Files
whisper-translation/history.md
2026-02-26 21:26:34 -05:00

3.3 KiB

Project History: Python Whisper Live Transcription

This document tracks the evolution, technical decisions, and optimizations made for this live audio transcription and translation tool.

Phase 1: Basic Live Transcription

  • Goal: Create a simple script to transcribe live audio.
  • Initial Stack: openai-whisper, sounddevice, numpy.
  • Approach:
    • Captured audio in 2-second chunks using sounddevice.
    • Used the tiny.en model for initial testing.
  • Outcome: Successful basic transcription, but limited by continuous processing (even during silence).

Phase 2: Voice Activity Detection (VAD)

  • Goal: Improve efficiency by only transcribing when someone is speaking.
  • Stack Addition: silero-vad.
  • Approach:
    • Integrated Silero VAD to monitor the audio stream.
    • Transcription is only triggered after a speech segment is followed by a period of silence (500ms).
  • Outcome: Significantly reduced CPU usage and cleaner output.

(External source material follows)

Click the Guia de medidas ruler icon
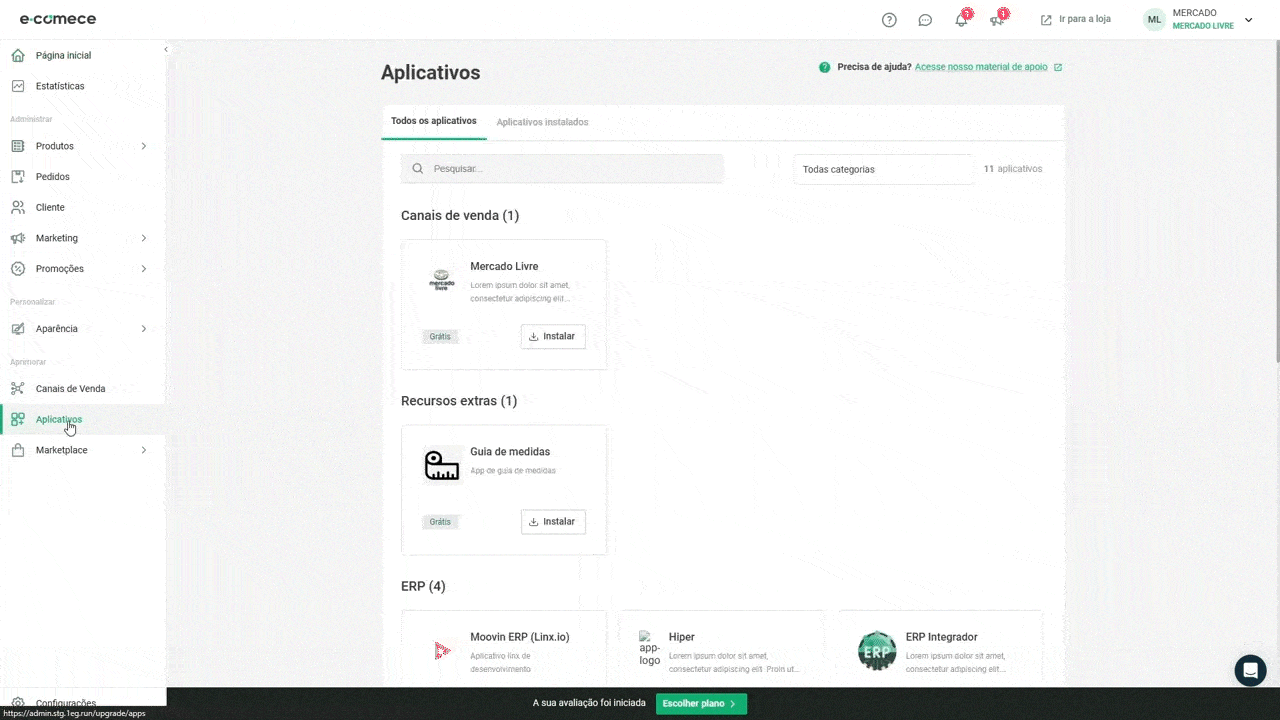tap(441, 466)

Phase 3: Apple Silicon Optimization (M-Series/M2)

  • Goal: Leverage the M2's Neural Engine and GPU for better performance.
  • Stack Transition: mlx-whisper (via Apple's MLX framework).
  • Decision: Switched from openai-whisper to mlx-whisper and upgraded the model to small.en for better accuracy without sacrificing speed.
  • Outcome: Faster inference and better battery efficiency.

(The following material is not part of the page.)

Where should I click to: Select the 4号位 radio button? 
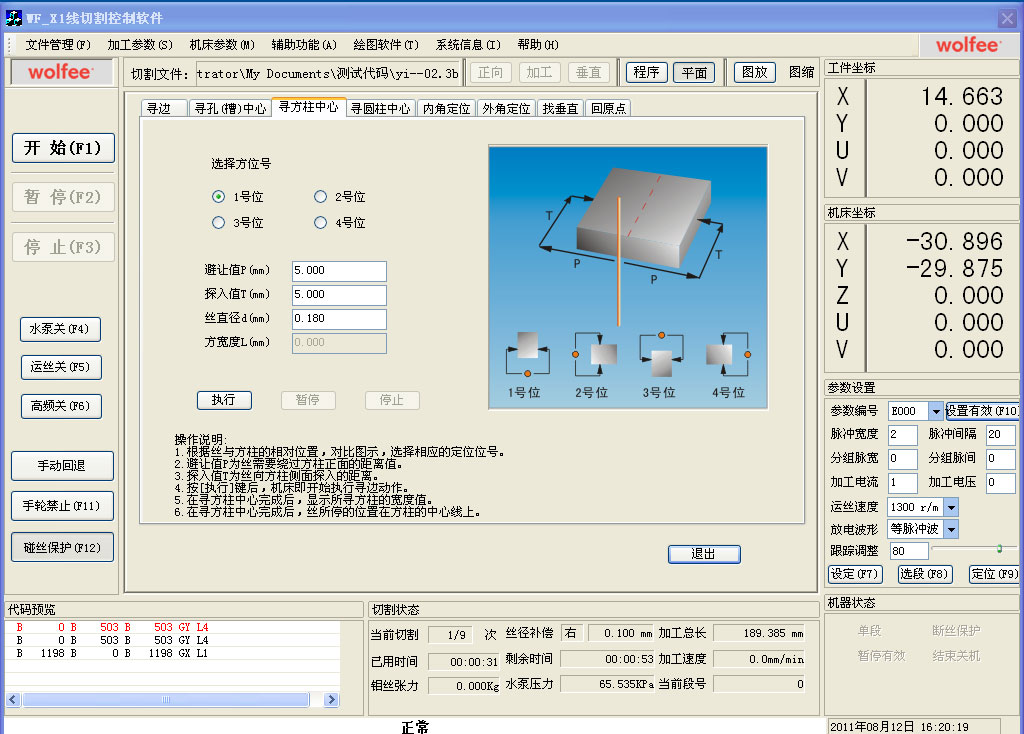(x=321, y=223)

Phase 4: Local Translation

  • Approach A (LLM): Tried using SmolLM2-135M via mlx-lm for translation.
    • Issue: The LLM was "too talkative," often adding conversational filler or explaining the translation instead of just providing it.
  • Approach B (Dedicated MT): Switched to MarianMT (Helsinki-NLP/opus-mt-en-es).
    • Decision: Chose a dedicated Translation Model for cleaner, direct mapping from English to Spanish.
  • Technical Hurdle (LZMA Error):
    • The local Python environment lacked _lzma support, causing transformers and huggingface_hub to crash.
    • Solution: Implemented a comprehensive lzma mock in the script to provide necessary constants (FORMAT_XZ, etc.) and bypass the system-level limitation.

Current Status

The project now features a high-performance, Apple Silicon-optimized pipeline that:

  1. Detects speech using Silero VAD.
  2. Transcribes using MLX-Whisper (small.en).
  3. Translates using MarianMT (EN-ES).
  4. Operates entirely locally with hardware acceleration.

Phase 5: Simultaneous Multi-Language Translation

  • Goal: Provide translations in Spanish, French, and Arabic at the same time.
  • Approach:
    • Refactored the script to support a dictionary of multiple MarianMT models.
    • Each transcribed English segment is passed through each loaded translation engine sequentially.
  • Performance on M2: Loading 3-4 specialized models + Whisper is highly efficient, using ~1.5GB of RAM and providing near-instant results.

Phase 6: Memory & Generation Safety

  • Issue: Occasionally, long inputs or model glitches caused "runaway" translation generation, which could consume excessive memory.
  • Solution:
    • Artificially truncated input transcription to a maximum of 250 characters.
    • Added max_new_tokens=150 to the translation generation call to ensure the model terminates even if it gets stuck in a loop.